O que está sentindo, hoje, aos oitenta anos?
Conforto, esperança, tristeza, confiança ou mágoas a exorcizar?
Sempre fiz “aniversário” ao terminar um filme,
como o mais recente, O Universo Graciliano, de
2013, o trigésimo oitavo da carreira. Dessa vez não
deu. Jubilosamente, traí-me! No entanto, quero
crer, ainda dá tempo com um detalhe: antes quero
envelhecer pra saber como é que é ser velho! Faço
ouvidos moucos ao chororô de queridos amigos
de 50 e 60 anos sofrendo por antecipação a longevidade. Olhaí, deve ser bacana chegar a macróbio! Para minha alegria, ao ensejo da emblemática data, Santa Catarina prepara grande mostra de
meus doze longas-metragens, acompanhada de
belo catálogo que leva o jovial e sintomático título
de “Sylvio Back 8.0 – Filme Noutra Margem”. Melhor, impossível! Por outro lado, eu sei, é forte o
simbolismo da efeméride dos oitentão, uma idade
que, mocinhos, jamais pensamos chegar lá, como
se fora um Everest biológico inatingível! Alimento
com prazer uma pergunta recorrente: o que preciso ainda fazer ou concluir ou publicar ou lançar,
poemas, artigos/ensaios, roteiros, filmes e livros?

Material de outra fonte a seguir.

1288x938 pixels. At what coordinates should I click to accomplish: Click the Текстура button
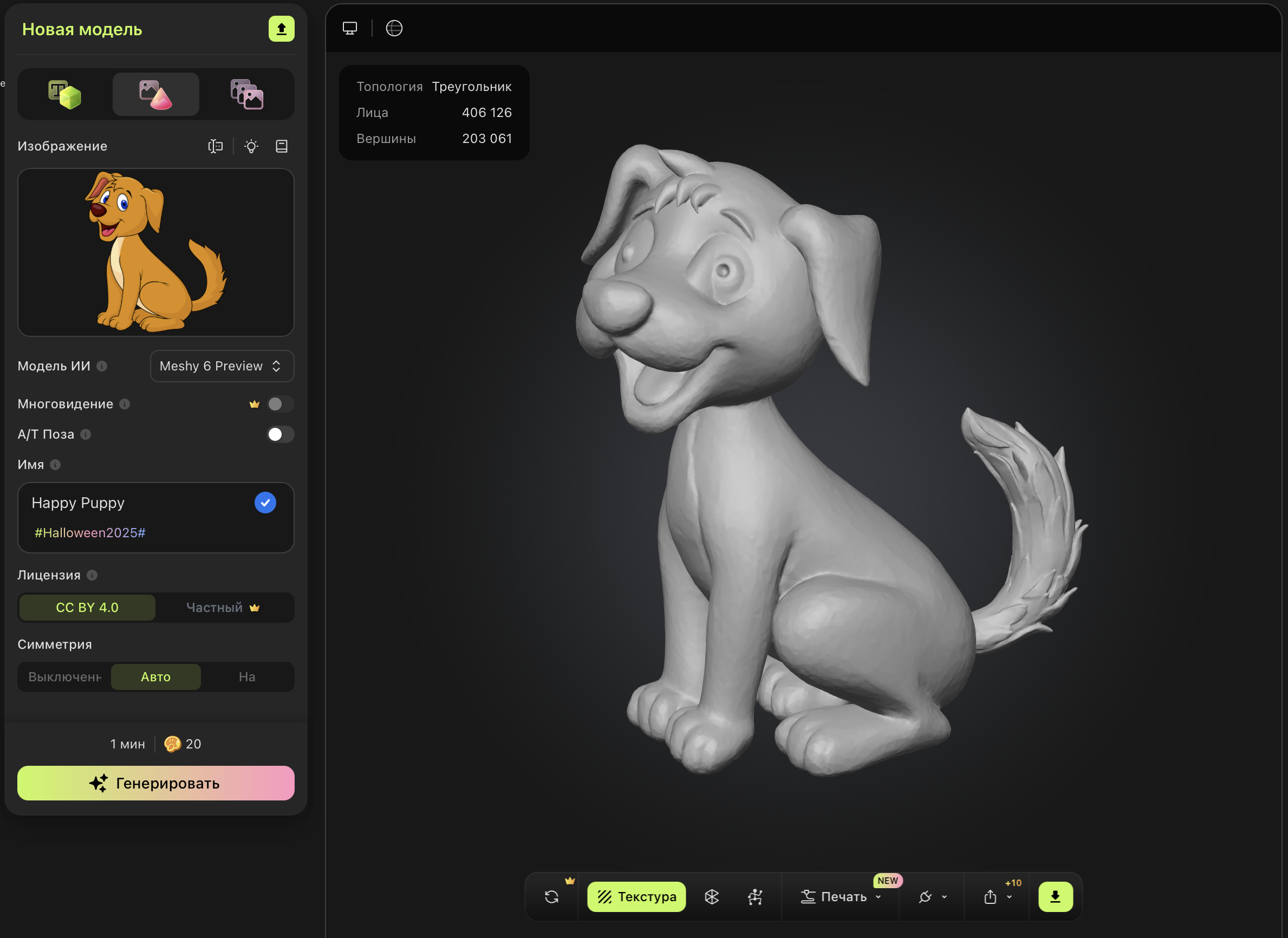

Essa premência é uma luminosa parceira desde
a juventude, pode crer! O homem é sua obra, e
ponto final. O que me anima todas as manhãs é
essa premência; levanto sabendo que há o que
criar, formatar e concluir. Por essas e outras sinto que “my life is brilliant/my love is pure”, como
diz a canção. Afinal, que os filmes falem por mim
porque sempre foram melhores do que eu! Que o
digam as dezenas de colaboradores com quem,
afetuosamente, compartilho uma obra que, se
subsiste, é graças ao estro e à expertise deles.
(Pedro MC é presidente da Associação
Cultural Cinemateca Catarinense, conselheiro
municipal de política cultural e coordenador do
Ponto de Mídia Livre Cine Maciço, Florianópolis/SC)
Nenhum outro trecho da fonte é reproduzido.